India’s substantial and sustained economic growth is placing enormous demands on its energy resources. Increasing urbanisation and the continuing rapid development of economic prosperity means that consumption of power per capita in India is increasing at a rate, which greatly outstrips supply. The country will face severe energy supply issues if it is to continue in its growth as a developing world economy.

Renewable Energy’s share, excluding hydropower, in India in generating its electricity is just 10 percent. However, a potential for use of only solar energy is huge. For example, 35,000 Square Kilometre of Thar desert in India has dormant potential of nearly 2100 GW.

Though India has set target of 20 GW of solar energy capacity by 2022. The report, published by Bridge to India in association with Tata Power Solar, states that India has the practical and realisable potential to install 145 GW of solar power capacity across various project sizes by 2024.

India needs the additional electricity capacity urgently; to feed its growth plans, to meet the aspirations of its emerging middle class and to eliminate poverty. Solar energy apart from other renewable energy sources can meet this need. Short gestation period, the time needed to install and commission, of solar energy generation systems is convenient for meeting urgent needs and also less costly as compared to thermal or nuclear plants. Conducive energy policies have made beginning. New government has enthused the spirit of ‘ make in India’ and opened the arms to invite international cooperation. EU and India were never before at such ‘meeting point’.
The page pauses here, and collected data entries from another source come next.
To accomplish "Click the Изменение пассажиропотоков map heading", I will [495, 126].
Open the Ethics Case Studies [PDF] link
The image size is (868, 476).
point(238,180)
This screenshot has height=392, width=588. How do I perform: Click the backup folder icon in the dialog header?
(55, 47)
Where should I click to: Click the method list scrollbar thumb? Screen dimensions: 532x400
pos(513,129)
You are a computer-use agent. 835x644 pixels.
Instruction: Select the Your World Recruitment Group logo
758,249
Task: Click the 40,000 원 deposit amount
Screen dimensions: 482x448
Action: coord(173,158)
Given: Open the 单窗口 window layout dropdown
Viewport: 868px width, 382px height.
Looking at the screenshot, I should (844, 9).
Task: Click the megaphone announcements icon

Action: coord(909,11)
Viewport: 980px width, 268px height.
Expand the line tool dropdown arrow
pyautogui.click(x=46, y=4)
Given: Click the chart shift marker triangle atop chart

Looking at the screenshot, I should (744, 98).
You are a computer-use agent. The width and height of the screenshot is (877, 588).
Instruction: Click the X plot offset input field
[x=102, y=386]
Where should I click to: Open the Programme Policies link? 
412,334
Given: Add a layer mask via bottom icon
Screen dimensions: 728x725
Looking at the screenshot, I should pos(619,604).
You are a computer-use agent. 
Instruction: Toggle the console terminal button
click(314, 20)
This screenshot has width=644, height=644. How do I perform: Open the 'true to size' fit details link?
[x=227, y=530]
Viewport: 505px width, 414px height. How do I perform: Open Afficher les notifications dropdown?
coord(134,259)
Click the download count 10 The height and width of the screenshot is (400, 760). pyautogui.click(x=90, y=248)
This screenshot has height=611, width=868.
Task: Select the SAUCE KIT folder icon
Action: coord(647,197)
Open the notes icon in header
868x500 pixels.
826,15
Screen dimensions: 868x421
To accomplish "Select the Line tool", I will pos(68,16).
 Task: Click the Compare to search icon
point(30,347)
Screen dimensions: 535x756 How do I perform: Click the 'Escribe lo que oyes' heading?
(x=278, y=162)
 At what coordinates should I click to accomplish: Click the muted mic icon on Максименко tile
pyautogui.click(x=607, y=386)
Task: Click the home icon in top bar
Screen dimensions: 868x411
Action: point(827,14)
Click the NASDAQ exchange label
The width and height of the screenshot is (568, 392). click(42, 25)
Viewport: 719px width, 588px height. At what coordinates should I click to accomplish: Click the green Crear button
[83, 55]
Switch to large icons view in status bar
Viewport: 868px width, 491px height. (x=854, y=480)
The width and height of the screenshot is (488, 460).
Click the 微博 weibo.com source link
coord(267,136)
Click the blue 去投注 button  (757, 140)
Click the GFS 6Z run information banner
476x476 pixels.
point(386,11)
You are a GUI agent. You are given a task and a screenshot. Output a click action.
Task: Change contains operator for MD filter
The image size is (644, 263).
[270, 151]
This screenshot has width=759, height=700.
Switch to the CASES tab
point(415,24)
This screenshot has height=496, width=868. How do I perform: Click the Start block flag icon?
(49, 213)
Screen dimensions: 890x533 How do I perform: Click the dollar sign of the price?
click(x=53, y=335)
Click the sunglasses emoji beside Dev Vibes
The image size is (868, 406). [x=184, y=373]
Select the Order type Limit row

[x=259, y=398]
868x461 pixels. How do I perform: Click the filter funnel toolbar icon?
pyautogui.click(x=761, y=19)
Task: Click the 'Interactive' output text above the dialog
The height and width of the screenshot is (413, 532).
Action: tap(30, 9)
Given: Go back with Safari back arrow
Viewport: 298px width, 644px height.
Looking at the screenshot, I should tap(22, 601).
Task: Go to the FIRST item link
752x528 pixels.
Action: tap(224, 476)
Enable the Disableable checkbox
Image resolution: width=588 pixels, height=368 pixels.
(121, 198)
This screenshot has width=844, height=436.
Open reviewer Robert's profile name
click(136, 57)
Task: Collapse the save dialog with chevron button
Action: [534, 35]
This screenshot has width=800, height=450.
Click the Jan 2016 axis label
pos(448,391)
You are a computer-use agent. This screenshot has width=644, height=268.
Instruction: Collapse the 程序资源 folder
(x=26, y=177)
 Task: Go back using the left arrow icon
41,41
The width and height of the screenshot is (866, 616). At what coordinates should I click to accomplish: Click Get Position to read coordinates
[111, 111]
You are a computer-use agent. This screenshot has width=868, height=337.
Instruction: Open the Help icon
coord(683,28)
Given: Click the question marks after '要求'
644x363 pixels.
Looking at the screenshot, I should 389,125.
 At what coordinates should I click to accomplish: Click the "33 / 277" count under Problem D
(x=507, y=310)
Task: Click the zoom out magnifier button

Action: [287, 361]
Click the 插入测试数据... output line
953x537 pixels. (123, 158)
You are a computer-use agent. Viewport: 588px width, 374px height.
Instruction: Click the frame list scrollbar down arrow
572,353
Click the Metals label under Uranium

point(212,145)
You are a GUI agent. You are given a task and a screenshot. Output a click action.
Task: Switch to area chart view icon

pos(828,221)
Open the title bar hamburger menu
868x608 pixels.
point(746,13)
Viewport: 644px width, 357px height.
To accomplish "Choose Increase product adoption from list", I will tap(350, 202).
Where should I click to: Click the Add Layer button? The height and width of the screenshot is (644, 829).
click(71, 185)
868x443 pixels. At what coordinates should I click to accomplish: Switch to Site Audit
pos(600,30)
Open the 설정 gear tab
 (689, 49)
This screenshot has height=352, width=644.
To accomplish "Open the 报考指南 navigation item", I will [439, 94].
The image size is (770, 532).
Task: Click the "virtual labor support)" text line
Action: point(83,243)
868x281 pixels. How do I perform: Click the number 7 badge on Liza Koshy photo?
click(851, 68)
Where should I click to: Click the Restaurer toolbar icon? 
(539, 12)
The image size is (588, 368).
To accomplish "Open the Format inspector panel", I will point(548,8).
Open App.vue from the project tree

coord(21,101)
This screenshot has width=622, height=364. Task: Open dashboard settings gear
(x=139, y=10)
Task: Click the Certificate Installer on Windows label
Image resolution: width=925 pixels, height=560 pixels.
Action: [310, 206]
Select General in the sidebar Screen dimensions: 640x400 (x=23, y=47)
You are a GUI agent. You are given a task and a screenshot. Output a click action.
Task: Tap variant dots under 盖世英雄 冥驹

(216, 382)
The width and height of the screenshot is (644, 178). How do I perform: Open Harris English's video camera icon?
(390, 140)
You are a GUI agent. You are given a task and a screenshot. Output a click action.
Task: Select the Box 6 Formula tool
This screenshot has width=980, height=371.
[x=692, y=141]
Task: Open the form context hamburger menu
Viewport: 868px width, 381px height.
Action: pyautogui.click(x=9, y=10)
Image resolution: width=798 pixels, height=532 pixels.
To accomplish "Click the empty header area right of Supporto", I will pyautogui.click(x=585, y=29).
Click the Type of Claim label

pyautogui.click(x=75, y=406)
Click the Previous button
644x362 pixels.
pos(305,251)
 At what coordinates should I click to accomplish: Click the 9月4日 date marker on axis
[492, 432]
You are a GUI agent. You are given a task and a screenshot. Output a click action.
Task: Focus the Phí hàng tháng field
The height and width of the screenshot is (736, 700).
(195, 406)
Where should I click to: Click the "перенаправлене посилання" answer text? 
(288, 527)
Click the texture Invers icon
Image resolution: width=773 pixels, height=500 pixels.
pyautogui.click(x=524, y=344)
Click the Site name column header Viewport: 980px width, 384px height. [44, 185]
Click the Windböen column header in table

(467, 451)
According to the Indian Ministry of New and Renewable Energy (MNRE) Strategic Plan for 2011-17, as far as grid connected supply including feed-in tariff, from both solar PV and solar thermal technologies are in the developmental stage, the real progress will take place only after technologies have been further established and costs have been substantially reduced. This provides the starting opportunity for EU that has long and extensive experience in grid connected feed-in tariff mechanism from technology and policy angles.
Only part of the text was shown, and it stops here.